Data records:

######

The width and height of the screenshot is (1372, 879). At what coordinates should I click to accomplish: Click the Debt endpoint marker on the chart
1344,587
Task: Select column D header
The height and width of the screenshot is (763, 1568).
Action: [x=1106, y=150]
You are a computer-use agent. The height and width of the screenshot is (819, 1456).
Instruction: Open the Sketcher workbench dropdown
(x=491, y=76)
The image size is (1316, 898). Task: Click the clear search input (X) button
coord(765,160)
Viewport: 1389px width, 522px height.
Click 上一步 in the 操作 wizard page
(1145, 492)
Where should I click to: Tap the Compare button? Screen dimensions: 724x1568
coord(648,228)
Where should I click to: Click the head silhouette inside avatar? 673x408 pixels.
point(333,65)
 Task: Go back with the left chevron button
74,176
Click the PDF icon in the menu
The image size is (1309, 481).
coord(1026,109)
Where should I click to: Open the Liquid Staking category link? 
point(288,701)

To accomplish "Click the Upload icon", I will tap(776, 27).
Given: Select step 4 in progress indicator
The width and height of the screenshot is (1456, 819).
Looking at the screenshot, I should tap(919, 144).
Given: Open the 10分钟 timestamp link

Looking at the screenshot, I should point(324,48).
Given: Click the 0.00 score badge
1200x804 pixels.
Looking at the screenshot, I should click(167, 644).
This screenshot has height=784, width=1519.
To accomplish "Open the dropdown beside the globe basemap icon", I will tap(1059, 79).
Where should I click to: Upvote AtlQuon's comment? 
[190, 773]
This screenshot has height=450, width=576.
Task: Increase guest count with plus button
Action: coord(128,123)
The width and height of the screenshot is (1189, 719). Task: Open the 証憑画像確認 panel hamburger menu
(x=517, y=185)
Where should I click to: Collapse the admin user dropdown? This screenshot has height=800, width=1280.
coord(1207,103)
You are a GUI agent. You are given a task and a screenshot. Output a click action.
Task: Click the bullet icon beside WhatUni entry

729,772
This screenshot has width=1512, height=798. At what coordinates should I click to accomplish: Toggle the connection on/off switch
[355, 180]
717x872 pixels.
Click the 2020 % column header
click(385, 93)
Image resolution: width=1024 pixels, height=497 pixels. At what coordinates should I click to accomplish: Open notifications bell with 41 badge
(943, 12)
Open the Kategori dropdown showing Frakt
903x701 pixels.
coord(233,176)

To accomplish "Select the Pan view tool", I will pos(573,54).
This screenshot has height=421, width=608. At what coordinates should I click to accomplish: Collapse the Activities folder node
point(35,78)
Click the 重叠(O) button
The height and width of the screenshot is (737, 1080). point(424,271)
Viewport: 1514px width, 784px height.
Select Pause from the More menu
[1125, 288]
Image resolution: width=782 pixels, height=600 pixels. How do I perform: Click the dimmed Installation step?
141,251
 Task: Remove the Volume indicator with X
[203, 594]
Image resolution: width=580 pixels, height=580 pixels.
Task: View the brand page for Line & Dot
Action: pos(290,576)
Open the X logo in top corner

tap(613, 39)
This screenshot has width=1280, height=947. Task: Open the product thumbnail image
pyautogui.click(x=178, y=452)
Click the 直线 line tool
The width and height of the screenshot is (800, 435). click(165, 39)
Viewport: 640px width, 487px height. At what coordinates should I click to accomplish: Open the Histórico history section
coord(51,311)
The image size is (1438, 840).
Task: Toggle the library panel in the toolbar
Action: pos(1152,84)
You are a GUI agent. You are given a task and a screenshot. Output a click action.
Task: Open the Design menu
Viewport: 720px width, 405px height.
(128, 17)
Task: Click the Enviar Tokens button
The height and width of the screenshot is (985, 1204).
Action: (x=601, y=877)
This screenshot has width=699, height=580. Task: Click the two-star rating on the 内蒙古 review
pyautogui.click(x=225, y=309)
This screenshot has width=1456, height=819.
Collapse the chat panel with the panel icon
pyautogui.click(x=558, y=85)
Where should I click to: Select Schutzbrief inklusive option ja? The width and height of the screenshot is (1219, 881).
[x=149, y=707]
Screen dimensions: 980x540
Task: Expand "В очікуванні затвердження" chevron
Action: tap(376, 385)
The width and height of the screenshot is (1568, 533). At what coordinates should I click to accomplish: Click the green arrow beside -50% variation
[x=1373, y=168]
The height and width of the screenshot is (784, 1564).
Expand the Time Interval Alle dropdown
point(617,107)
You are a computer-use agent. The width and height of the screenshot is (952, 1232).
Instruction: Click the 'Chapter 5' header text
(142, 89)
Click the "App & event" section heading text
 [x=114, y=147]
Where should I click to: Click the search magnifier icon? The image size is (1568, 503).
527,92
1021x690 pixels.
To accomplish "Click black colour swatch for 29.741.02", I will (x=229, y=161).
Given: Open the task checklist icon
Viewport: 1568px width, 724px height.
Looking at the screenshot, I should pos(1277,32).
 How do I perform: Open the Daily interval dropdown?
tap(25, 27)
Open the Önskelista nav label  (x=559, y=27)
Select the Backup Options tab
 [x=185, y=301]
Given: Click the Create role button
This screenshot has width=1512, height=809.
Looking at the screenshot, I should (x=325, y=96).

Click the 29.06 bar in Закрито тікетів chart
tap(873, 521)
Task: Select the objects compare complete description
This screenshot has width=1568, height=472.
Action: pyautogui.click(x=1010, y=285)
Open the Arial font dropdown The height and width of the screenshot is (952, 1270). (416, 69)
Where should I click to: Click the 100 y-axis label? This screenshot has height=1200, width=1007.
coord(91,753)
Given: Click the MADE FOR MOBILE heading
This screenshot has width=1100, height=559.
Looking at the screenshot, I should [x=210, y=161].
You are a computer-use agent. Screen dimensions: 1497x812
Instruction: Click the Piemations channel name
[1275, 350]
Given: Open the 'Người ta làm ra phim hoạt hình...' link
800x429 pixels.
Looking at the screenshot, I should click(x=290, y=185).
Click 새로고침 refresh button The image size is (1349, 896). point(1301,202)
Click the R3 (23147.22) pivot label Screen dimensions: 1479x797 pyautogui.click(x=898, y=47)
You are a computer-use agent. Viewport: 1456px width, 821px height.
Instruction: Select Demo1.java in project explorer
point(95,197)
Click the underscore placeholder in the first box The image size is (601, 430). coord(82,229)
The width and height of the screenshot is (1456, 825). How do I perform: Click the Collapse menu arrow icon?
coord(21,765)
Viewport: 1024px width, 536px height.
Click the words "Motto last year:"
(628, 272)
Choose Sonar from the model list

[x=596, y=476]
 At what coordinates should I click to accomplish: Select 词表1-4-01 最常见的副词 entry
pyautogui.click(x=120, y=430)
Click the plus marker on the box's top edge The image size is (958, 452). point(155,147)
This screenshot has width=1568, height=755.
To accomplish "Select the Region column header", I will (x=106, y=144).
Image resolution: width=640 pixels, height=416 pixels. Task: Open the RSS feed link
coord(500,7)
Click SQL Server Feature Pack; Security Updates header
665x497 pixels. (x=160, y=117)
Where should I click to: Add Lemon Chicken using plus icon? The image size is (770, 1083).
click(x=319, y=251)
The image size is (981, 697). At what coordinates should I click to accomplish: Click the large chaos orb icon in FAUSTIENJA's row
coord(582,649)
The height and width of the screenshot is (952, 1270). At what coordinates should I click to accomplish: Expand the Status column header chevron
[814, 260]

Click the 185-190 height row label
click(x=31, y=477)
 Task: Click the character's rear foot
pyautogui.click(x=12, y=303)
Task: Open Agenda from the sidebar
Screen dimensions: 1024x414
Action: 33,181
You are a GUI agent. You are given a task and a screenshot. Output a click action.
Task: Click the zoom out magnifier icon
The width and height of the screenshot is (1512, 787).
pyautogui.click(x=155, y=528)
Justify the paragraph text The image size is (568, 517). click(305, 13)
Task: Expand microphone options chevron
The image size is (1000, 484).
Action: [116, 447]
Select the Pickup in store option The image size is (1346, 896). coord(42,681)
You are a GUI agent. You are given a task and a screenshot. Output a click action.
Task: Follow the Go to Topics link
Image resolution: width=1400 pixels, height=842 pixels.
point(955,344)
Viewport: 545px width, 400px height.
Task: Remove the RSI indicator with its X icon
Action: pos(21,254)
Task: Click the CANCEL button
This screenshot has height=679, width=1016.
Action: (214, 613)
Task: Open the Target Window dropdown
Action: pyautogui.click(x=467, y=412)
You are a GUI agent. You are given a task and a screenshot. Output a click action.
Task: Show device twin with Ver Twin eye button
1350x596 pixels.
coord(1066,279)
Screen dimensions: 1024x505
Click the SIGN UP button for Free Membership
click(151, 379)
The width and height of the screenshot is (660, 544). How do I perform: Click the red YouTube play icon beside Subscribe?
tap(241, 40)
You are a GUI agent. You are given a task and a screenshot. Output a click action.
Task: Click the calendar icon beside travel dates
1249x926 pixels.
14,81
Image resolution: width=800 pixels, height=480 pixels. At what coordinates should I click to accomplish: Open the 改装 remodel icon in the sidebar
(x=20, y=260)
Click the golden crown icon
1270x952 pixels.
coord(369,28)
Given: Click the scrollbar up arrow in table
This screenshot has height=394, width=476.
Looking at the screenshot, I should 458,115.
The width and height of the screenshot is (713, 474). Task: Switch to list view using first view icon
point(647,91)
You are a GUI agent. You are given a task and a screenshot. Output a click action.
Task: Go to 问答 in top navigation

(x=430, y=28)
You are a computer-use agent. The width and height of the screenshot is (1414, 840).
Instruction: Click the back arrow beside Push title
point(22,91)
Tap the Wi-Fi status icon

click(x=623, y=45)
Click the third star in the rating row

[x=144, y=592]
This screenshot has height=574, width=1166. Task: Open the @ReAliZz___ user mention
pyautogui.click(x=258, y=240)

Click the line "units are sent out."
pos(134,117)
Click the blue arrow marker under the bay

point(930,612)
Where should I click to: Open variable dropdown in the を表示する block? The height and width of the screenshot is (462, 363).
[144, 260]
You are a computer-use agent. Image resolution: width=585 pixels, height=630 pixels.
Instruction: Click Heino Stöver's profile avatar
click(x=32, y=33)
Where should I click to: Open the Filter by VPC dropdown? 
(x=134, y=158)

######

Rewrite the lines from the one containing "Where should I click to: Click the search" through the one containing "Click the R3", inclusive, swapping "dropdown" for "drop-down menu" and leaving everything else unchanged.

Where should I click to: Click the search magnifier icon? The image size is (1568, 503).
527,92
1021x690 pixels.
To accomplish "Click black colour swatch for 29.741.02", I will (x=229, y=161).
Given: Open the task checklist icon
Viewport: 1568px width, 724px height.
Looking at the screenshot, I should pos(1277,32).
 How do I perform: Open the Daily interval drop-down menu?
tap(25, 27)
Open the Önskelista nav label  (x=559, y=27)
Select the Backup Options tab
 [x=185, y=301]
Given: Click the Create role button
This screenshot has width=1512, height=809.
Looking at the screenshot, I should (x=325, y=96).

Click the 29.06 bar in Закрито тікетів chart
tap(873, 521)
Task: Select the objects compare complete description
This screenshot has width=1568, height=472.
Action: pyautogui.click(x=1010, y=285)
Open the Arial font drop-down menu The height and width of the screenshot is (952, 1270). (416, 69)
Where should I click to: Click the 100 y-axis label? This screenshot has height=1200, width=1007.
coord(91,753)
Given: Click the MADE FOR MOBILE heading
This screenshot has width=1100, height=559.
Looking at the screenshot, I should [x=210, y=161].
You are a computer-use agent. Screen dimensions: 1497x812
Instruction: Click the Piemations channel name
[1275, 350]
Given: Open the 'Người ta làm ra phim hoạt hình...' link
800x429 pixels.
Looking at the screenshot, I should click(x=290, y=185).
Click 새로고침 refresh button The image size is (1349, 896). point(1301,202)
Click the R3 (23147.22) pivot label Screen dimensions: 1479x797 pyautogui.click(x=898, y=47)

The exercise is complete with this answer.